The characteristic aroma of the cheese combines milky tones with notes of fresh hay and hazelnut. Vacherin has a delicate fruity, slightly nutty, subtly sweetish, resinous taste with a delicate bitterness and a slightly herbal flavor.
Cheddar Cheese for Fondue Instead of Gruyere
Cheddar is a long-maturing cheese with a spicy, slightly pungent taste and a rich aftertaste reminiscent of hazelnuts. The cheese melts easily and stretches well due to its high protein content, so it is used to make sauces, sandwiches, fondues and pasta casseroles.
The taste of cheddar is creamy, spicy with slight acidity and a pleasant nutty aftertaste. Like other hard cheeses, Cheddar can be consumed both on its own and in various dishes like pizza, soups, sandwiches, fondue. The taste of Cheddar can also vary significantly and depends both on the place and characteristics of the production technology and on the period and conditions of aging.
Fontina Cheese for Fondue Instead of Gruyere
Fontina is a hard cheese made from cow’s milk with a creamy-sweet taste, fruity-nutty notes and a rich characteristic aroma. The texture of young Fontina cheese is soft and perfect for fondue. Fontina fondue mixed with whipped eggs and cream is a traditional dish. Fontina has a delicate, somewhat nutty flavor, enriched with herbal and fruity notes. The cheese melts well. It can be combined with Gruyere, Emmenthal, Beaufort, Taleggio, Edam or Gouda.
Cantal Cheese for Fondue Instead of Gruyere
Semi-hard Cantal is aged for several months. Cantal has a tender texture and spicy flavor somewhat reminiscent of Cheddar. The longer the cheese is aged, the brighter the flavor becomes. Aged Cantal has a vibrant flavor, while young cheese retains the sweetness of raw milk. Its aroma is saturated with earthy notes and conveys all the richness of the Auvergne pastures, the birthplace of cheese.

Excerpted data>
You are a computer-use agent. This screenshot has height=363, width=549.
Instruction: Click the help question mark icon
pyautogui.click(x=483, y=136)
==
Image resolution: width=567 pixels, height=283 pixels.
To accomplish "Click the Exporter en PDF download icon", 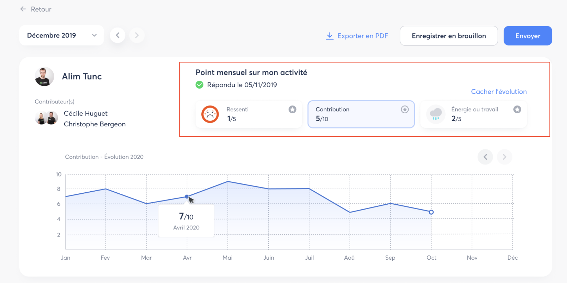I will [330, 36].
...
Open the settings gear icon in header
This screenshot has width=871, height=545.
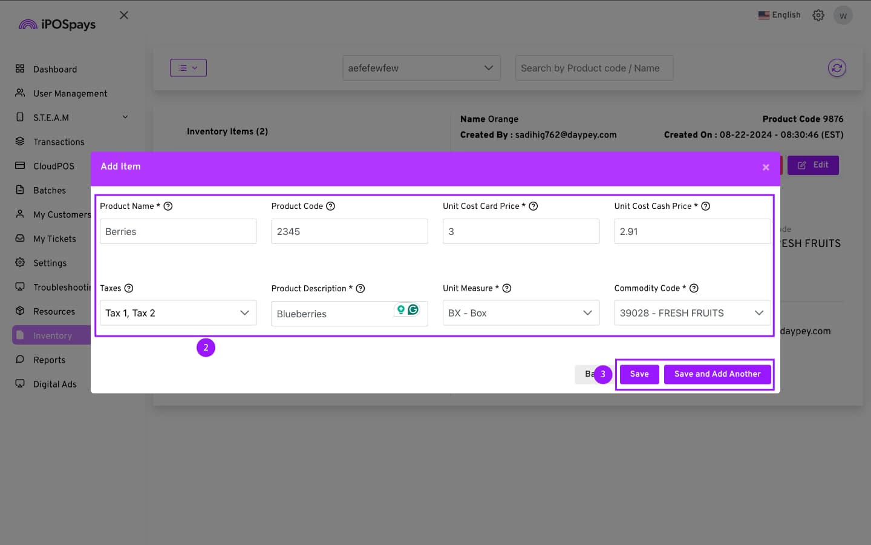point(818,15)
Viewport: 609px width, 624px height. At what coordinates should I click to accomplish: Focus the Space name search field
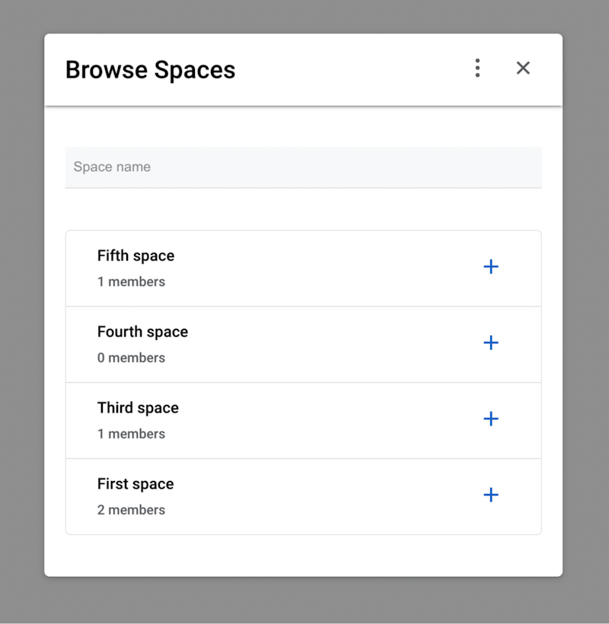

Work task>
In the text on fondue cheeses, what happens to Cantal's flavor the longer the cheese is aged? Rely only on the text on fondue cheeses, not on the records.

Response area>
Its flavor becomes brighter.